La convention lie effectivement l'ensemble des partenaires. Bien sûr, les Français sont beaucoup plus centralisateurs que les Suisses, mais pour le reste, ce serait à peu près la même chose en Suisse. La réalité helvétique du fédéralisme et des répartitions de compétence entre les cantons et la Confédération n'empêche strictement rien. Il faut absolument cesser d'imaginer des problèmes qui n'existent pas réellement! Il ne s'agit nullement de retirer aux cantons la conduite des opérations ou de leur retirer leur compétence. Personne ne le demande. La motion charge seulement le Conseil fédéral de pousser à la roue, et non pas de jeter les cantons à la rue!
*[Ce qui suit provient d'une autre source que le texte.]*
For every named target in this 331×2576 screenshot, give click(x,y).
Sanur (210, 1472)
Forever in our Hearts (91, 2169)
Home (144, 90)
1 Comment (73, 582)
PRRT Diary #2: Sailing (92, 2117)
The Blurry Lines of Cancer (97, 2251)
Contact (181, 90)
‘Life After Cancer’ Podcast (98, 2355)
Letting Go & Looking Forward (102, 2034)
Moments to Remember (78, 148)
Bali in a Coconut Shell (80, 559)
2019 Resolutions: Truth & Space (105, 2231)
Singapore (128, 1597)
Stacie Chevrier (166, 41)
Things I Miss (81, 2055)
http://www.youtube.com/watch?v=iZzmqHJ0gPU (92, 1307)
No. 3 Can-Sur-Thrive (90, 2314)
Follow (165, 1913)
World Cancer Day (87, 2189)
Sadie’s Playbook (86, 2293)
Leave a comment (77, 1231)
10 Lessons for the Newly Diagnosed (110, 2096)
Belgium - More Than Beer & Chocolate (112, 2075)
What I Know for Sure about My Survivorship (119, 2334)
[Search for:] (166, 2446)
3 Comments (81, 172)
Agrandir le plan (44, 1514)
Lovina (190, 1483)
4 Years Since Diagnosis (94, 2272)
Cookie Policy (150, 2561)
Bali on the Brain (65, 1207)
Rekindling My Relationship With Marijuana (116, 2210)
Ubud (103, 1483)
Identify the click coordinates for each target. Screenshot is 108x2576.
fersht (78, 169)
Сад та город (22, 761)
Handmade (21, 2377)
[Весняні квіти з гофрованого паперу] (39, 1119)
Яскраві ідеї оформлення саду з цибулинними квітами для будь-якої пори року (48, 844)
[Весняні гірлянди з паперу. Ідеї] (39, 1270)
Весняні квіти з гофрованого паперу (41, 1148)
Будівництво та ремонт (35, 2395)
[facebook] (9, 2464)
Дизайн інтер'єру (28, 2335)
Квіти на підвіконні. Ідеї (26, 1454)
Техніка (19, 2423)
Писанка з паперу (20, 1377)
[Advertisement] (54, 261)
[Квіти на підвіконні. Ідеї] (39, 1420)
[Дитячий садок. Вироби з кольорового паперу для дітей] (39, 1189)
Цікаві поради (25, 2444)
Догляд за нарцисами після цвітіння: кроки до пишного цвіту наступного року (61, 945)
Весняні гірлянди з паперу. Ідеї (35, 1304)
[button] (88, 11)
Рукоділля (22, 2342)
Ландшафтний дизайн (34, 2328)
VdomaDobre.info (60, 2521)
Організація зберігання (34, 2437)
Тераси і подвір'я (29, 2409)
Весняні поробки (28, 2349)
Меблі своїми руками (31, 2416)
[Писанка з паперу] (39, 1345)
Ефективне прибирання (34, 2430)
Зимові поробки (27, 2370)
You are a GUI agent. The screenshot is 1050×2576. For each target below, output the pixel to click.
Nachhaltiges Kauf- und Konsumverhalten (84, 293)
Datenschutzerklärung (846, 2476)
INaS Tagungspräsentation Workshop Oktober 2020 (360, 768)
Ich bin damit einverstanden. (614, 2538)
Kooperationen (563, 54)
Au contraire, cette convention serait proposée - proposée! - aux cantons par la Confédération, et l'on ferait ainsi de ce projet un véritable projet national, et non pas uniquement fédéral.

Permettez-moi de dire que l'argument selon lequel la Constitution empêcherait quasiment une telle démarche ne tient tout simplement pas la route: la Constitution de notre pays n'empêche nullement une telle collaboration. Si l'on admet qu'il s'agit là d'une forme de sécurité intérieure, la Constitution donne même l'ordre aux cantons et à la Confédération de coordonner leurs efforts - c'est précisément ce qu'elle prévoit à l'article 57 alinéa 2. Y a-t-il quelque chose de différent entre une convention de partenariat et une coordination des efforts? Ce sont des mots différents, mais c'est la même chose sur le fond.

La réponse négative que le Conseil fédéral a donnée par écrit dit bien que la signature d'une convention de partenariat fait partie intégrante des travaux en cours, mais l'exécutif ajoute que ce n'est qu'un élément parmi d'autres, et de citer en particulier les questions techniques, tactiques, procédurales, financières, juridiques. C'est symptomatique: à force de scruter les problèmes, on perd de vue l'objectif.

J'aimerais rappeler ici ce que j'ai déjà dit en décembre dernier dans la discussion sur l'interpellation 08.3452 et que j'ai précisé, avec l'ensemble des cosignataires, dans le développement de la présente motion. Pour l'essentiel, les aspects pratiques sont précisément réglés, en tout cas en ce qui concerne les principes, dans le cadre de la convention de partenariat. Prenons quelques exemples de questions soi-disant ouvertes et semblant demander de longues études - je crois qu'il est utile de le faire ici, puisque à chaque fois, on donne l'impression qu'il faut encore beaucoup travailler sur ces questions.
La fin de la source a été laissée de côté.